American Journal of Clinical Nutrition 03/2008; 87(2):472S-5S. · 6.77 Impact Factor
[Show abstract][Hide abstract] ABSTRACT: A chicory root extract rich in sesquiterpene lactones significantly reduced inflammation in two animal models. In a rat paw edema model, chicory extract at 50 and 100 mg/kg significantly reduced inflammation by 58 and 76%, respectively, 24 h after carrageenan injection. In a mouse collagen induced arthritis model, chicory extract (200 mg/kg) reduced paw edema by 71% while the extract was being administered, and 31% 48 h after extract administration was discontinued.
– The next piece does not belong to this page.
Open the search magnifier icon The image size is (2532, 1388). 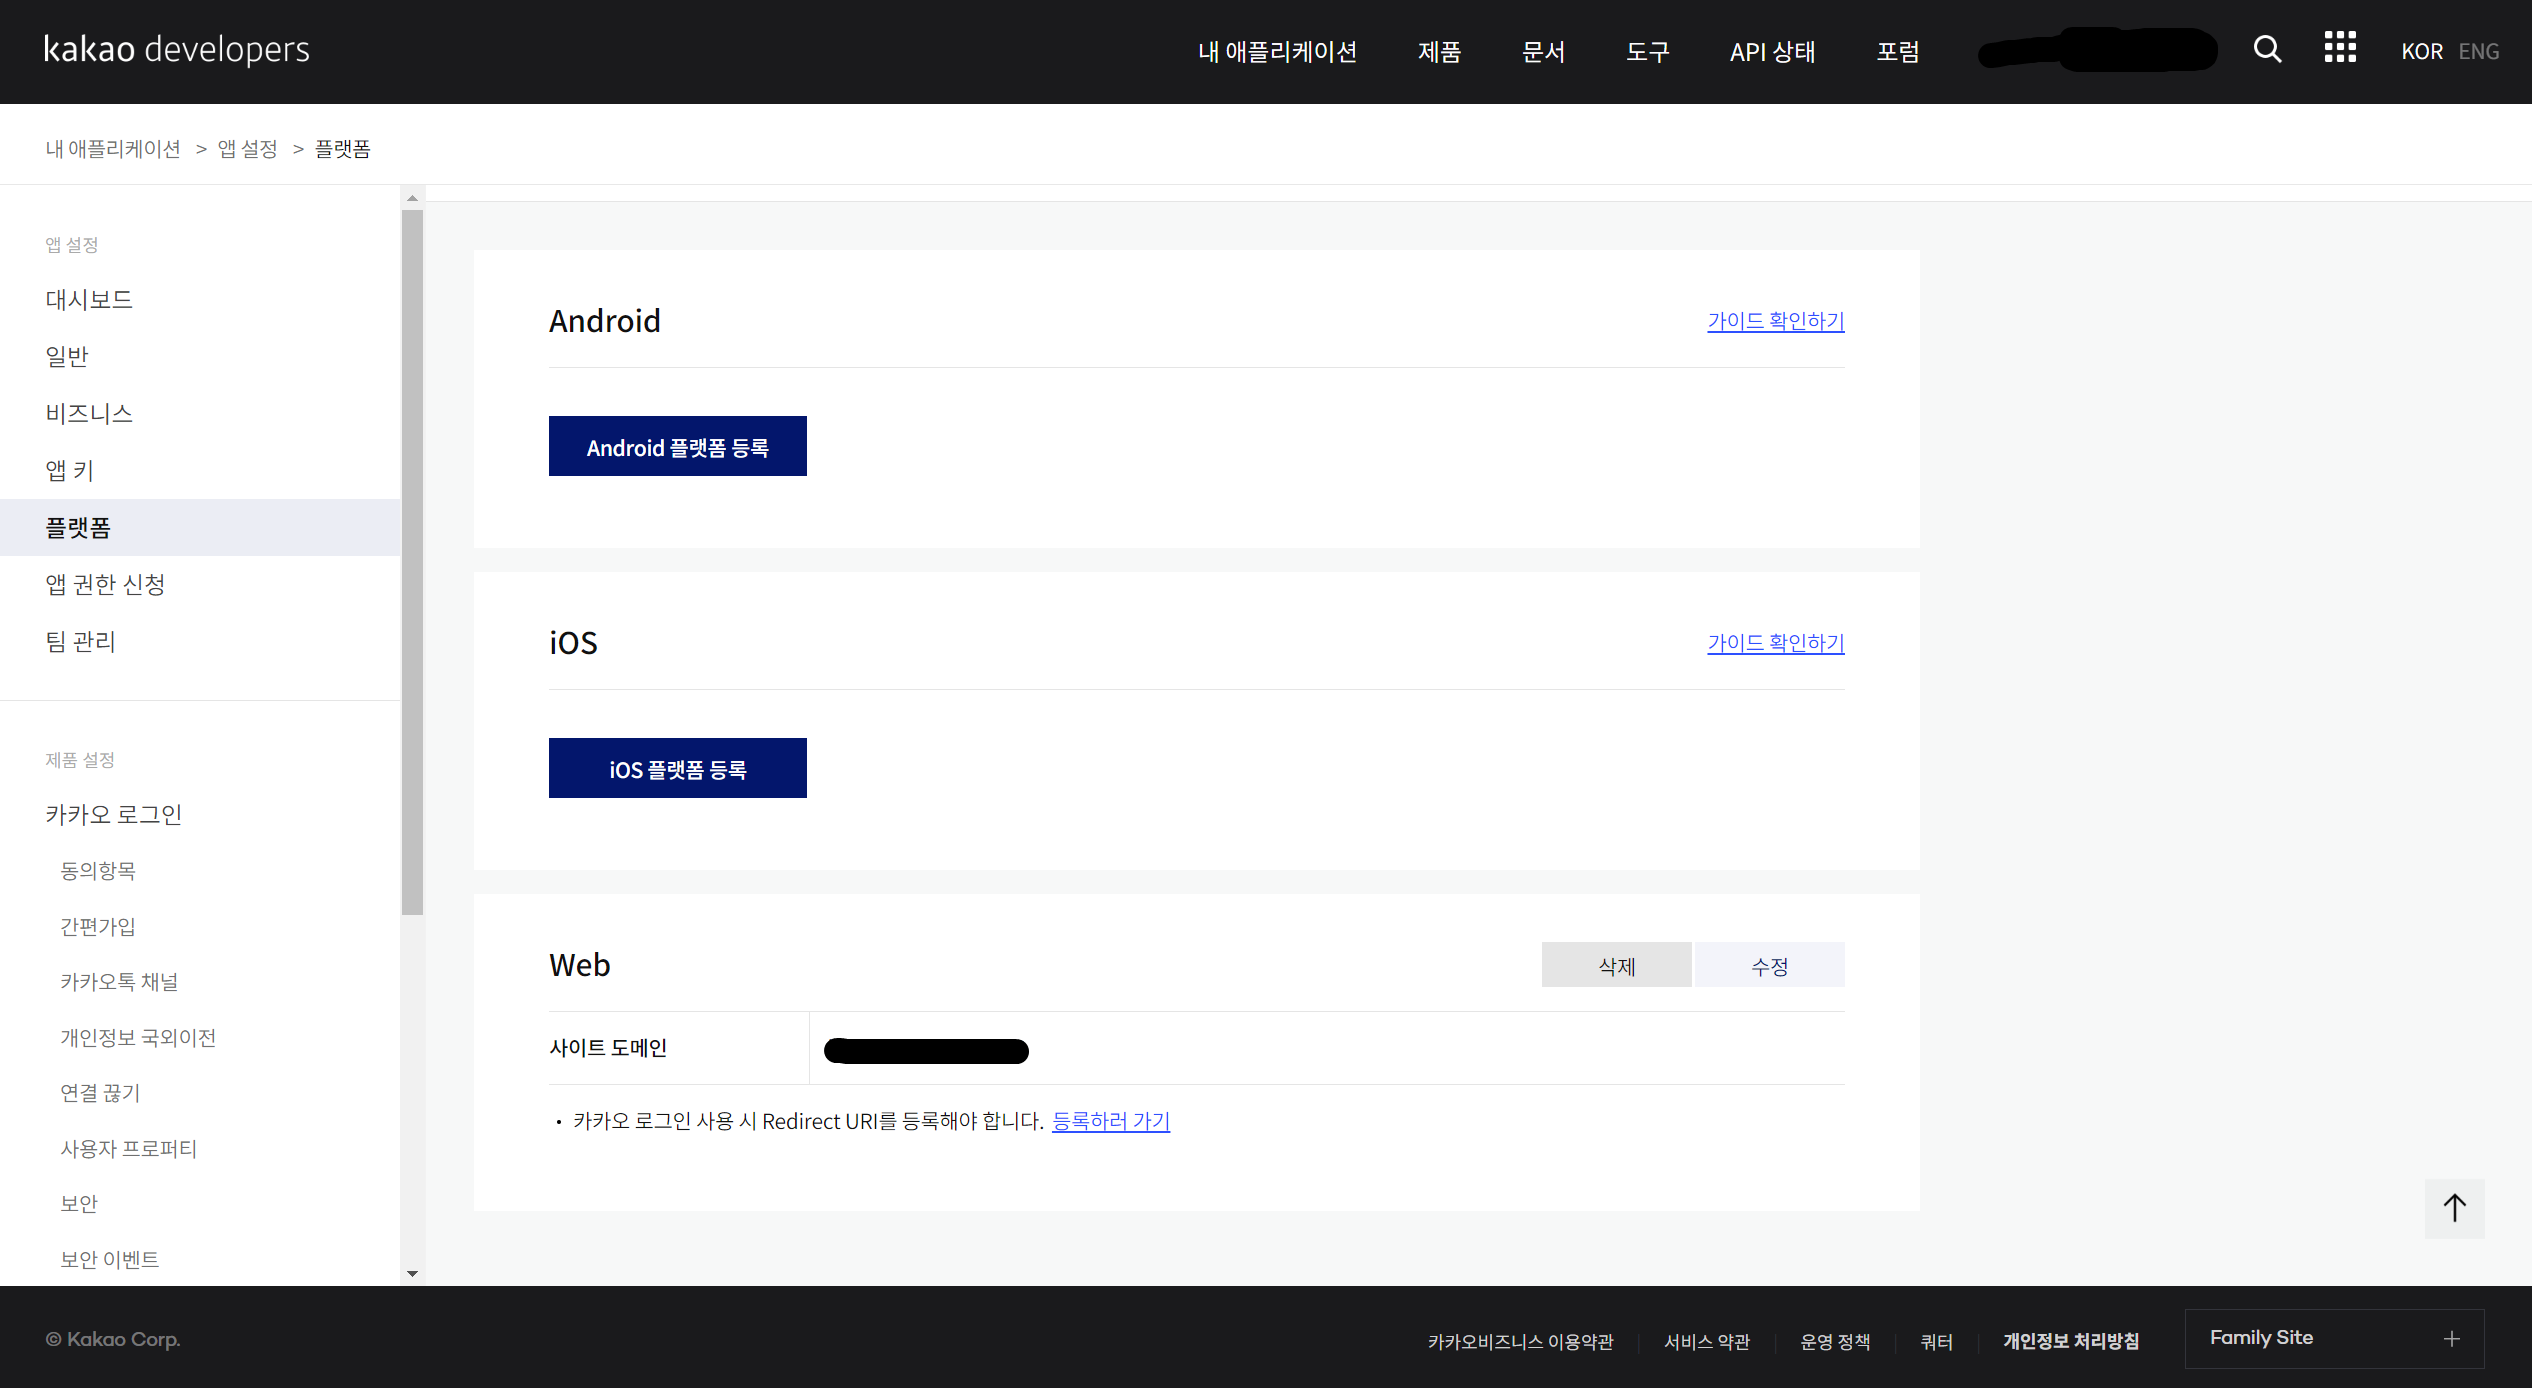pos(2267,49)
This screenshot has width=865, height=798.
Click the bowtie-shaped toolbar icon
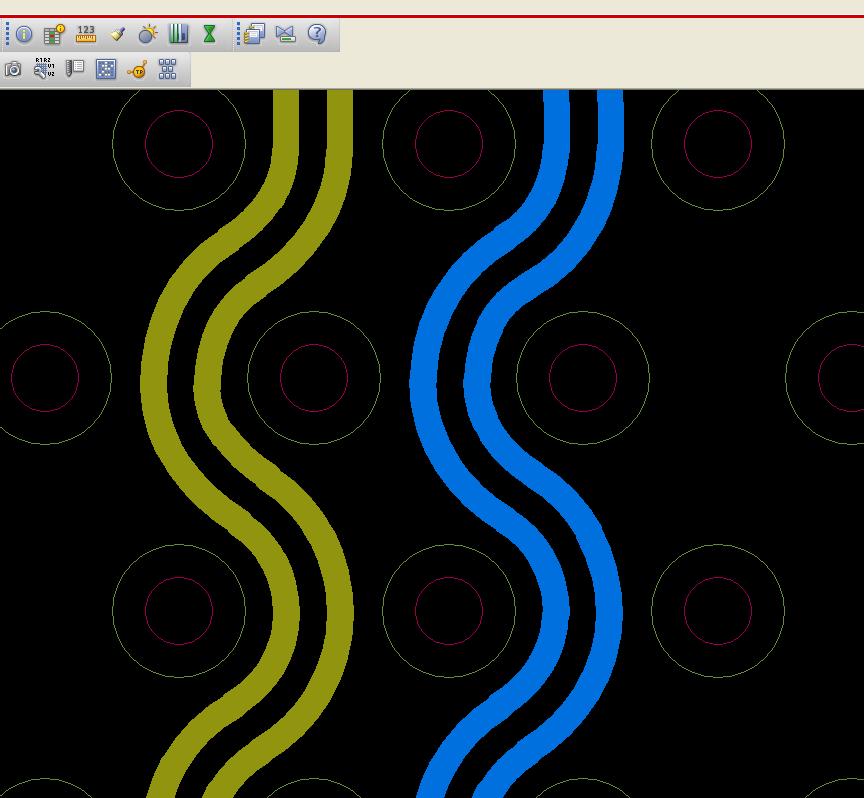point(286,35)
Two possible modes of action were investigated, pro-inflammatory gene expression and nitric oxide production by LPS-elicited macrophages. Chicory root extract down-regulated COX-2, TNF-a, IL 1β, and iNOS expression and reduced nitric oxide production in a dose dependant manner. Several compounds were isolated from the chicory extract and tested in vitro to confirm activity. Dihydrolactucopicrin and 8-deoxylactucin showed particularly high nitric oxide inhibitory activity (1C50 = 13 uM for both). Dihydrolactucopicrin also was shown to down-regulate pro-inflammatory gene expression. These data demonstrate that chicory extracts rich in sesquiterpene lactones have potent anti-inflammatory activity with potential therapeutic use.